■ **What you are asked to do**
Return the lines that run from the line containing "Open the Modifiers menu" through the end of the entries, both ends included. Leave out all pictures.

Source records
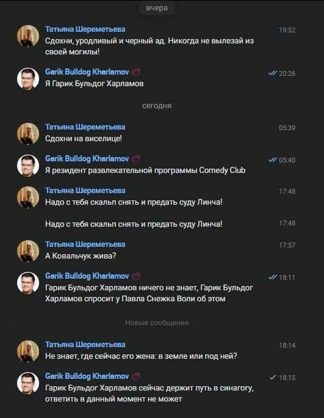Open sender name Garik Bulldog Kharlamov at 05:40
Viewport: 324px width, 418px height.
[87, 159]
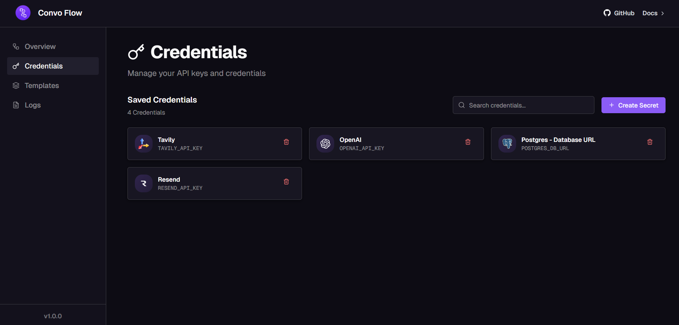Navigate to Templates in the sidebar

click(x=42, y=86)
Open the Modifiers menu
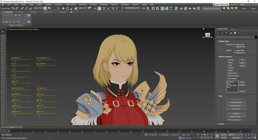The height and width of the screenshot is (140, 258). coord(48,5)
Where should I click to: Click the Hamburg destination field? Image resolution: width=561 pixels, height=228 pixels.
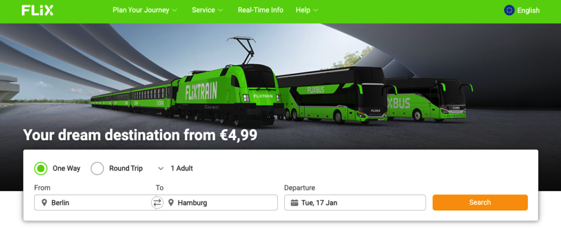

■ **Answer box**
Open the Modifiers menu
The height and width of the screenshot is (140, 258). coord(48,5)
Where should I click to: Click the Hamburg destination field? Image resolution: width=561 pixels, height=228 pixels.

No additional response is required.